BACAAN:
Itu adalah salah satu fakta dari sekian banyak diskriminasi yang dirasakan oleh kaum perempuan. Belum lagi ditambah kasus pelecehan dan penganiyaan yang beritanya tak sedikit kita dengar dan lihat di televisi.

Hal tersebut yang memaksa kita untuk membuka mata dan menyuarakan hak-hak perempuan yang masih dirampas baik oleh kebijakan, pemangku kebijakan maupun lingkungan. Sekalipun patriarki yang kebanyakan dilakukan oleh kaum laki-laki, semestinya laki-laki apalagi perempuan jangan bungkam atas masalah tersebut.

Bukannya dulu, ketika masa jahiliyah, perempuan dianggap hina, tidak berguna bahkan baru saja akan menyapa dunia, mereka dibunuh. Siapa yang membebaskan perempuan dan menyuarakan hak-haknya pada saat itu? Ya,  Baginda Nabi Muhammad SAW, beliau laki-laki, namun sangat peduli akan hak-hak yang harus diberikan kepada perempuan. Sejak saat itu semuanya berubah, dan perubahan yang sangat signifikan itu kian dirasakan oleh kaum perempuan pada saat itu. Semua perempuan dimuliakan, mendapatkan hak-haknya, baik dalam lingkungan sosial, politik dan sebagainya. Bahkan bisa sejajar degan kaum laki-laki.

Mengapa diskriminasi dan sikap memarginalkan perempuan timbul dalam hal masalah Gender? Kita tahu bahwa Allah SWT menciptakan laki-laki dan perempuan, dan Allah lah yang telah menetapkan fitrahnya masing-masing. Yang harus kita pahami, gender itu bukan hanya perbedaan yang berhubungan dengan biologisnya saja. Namun gender dipahami lebih kepada peran dan posisi laki-laki dan perempuan dalam lingkungan sosial. Di dalam kehidupan sosial, politik, dan budaya juga sering menghasilkan pandangan bahwa perempuan adalah warga negara kelas dua sehingga dalam banyak hal, perempuan tidak dilibatkan di dalam persoalan ekonomi, politik, dan budaya. Konstruksi sosial tersebut telah memicu lahirnya gerakan kesetaraan gender sebagai akibat dari adanya perbedaan gender, ketidaksetaraan gender , dan penindasan gender. Gerakan itu dikenal sebagai Feminis atau feminisme yaitu paham keperempuanan yang ingin mengusung isu-isu gender berkaitan dengan nasib perempuan yang belum mendapatkan perlakuan secara adil di berbagai sektor kehidupan, baik itu sektor domestik, politik, sosial, pendidikan maupun ekonomi.

Islam sangat memuliakan seorang perempuan. Tidaklah berlebihan jika dalam Islam mendukung adanya feminisme tersebut. Memperjuangkan dan mendapatkan keadilan merupakan hak bagi setiap orang. Apalagi dalam Islam nilai keadilan sangat dijunjung tinggi. juga menentang ketidakadilan bagi siapapun, bukan hanya terhadap perempuan melainkan terhadap laki laki sendiri pun.

CUPLIKAN DATA:
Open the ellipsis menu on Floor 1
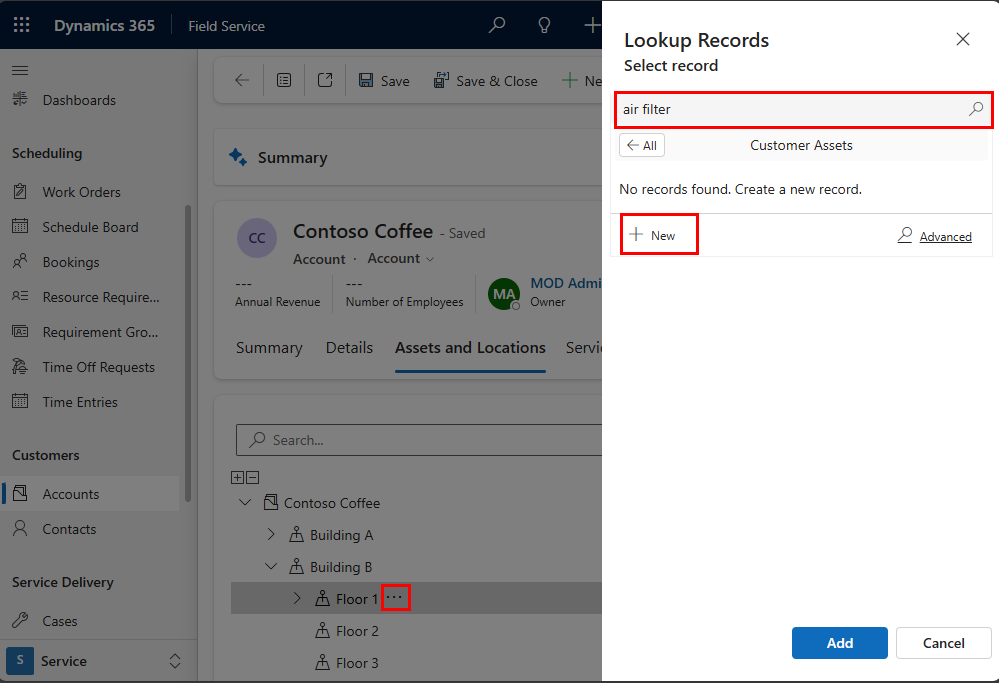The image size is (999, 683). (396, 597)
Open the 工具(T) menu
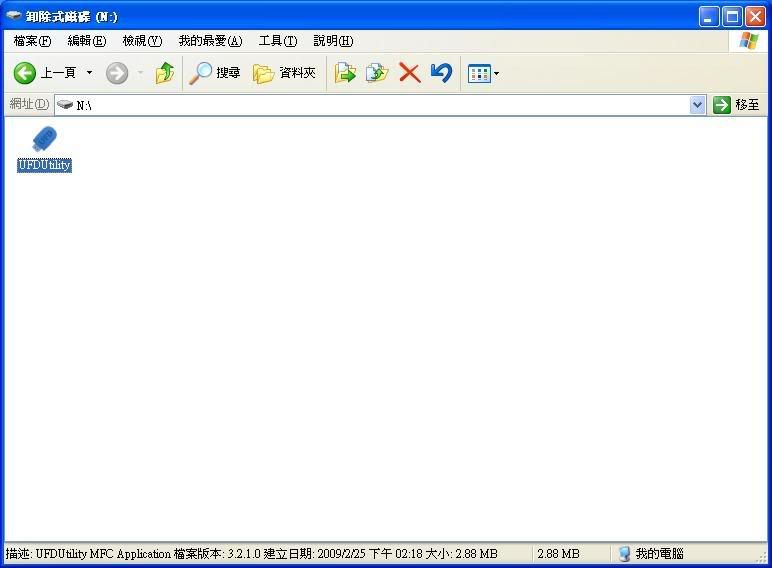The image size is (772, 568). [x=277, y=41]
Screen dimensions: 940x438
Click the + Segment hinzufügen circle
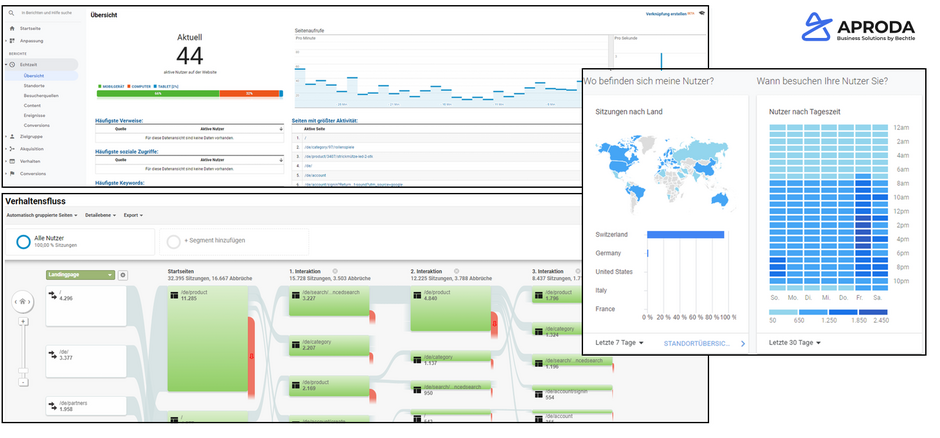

SOAL LATIHAN:
1. Tuliskan ulang secara persis bagian bacaan yang diawali kata-kata "Islam sangat memuliakan" dan diakhiri "laki sendiri pun.".
2. Ringkaslah paragraf bacaan yang dimulai dengan "Bukannya dulu, ketika masa jahiliyah" menjadi daftar poin tanpa menghilangkan fakta-fakta utamanya.
Data tersebut tidak diperlukan di sini.

JAWABAN PER NOMOR:
1.
Islam sangat memuliakan seorang perempuan. Tidaklah berlebihan jika dalam Islam mendukung adanya feminisme tersebut. Memperjuangkan dan mendapatkan keadilan merupakan hak bagi setiap orang. Apalagi dalam Islam nilai keadilan sangat dijunjung tinggi. juga menentang ketidakadilan bagi siapapun, bukan hanya terhadap perempuan melainkan terhadap laki laki sendiri pun.

2.
- Pada masa jahiliyah, perempuan dianggap hina dan tidak berguna, bahkan dibunuh ketika baru akan lahir ke dunia.
- Nabi Muhammad SAW, seorang laki-laki, membebaskan perempuan dan menyuarakan hak-hak mereka.
- Sejak saat itu terjadi perubahan yang sangat signifikan bagi kaum perempuan.
- Perempuan dimuliakan dan memperoleh hak-haknya dalam lingkungan sosial, politik, dan lainnya, bahkan bisa sejajar dengan laki-laki.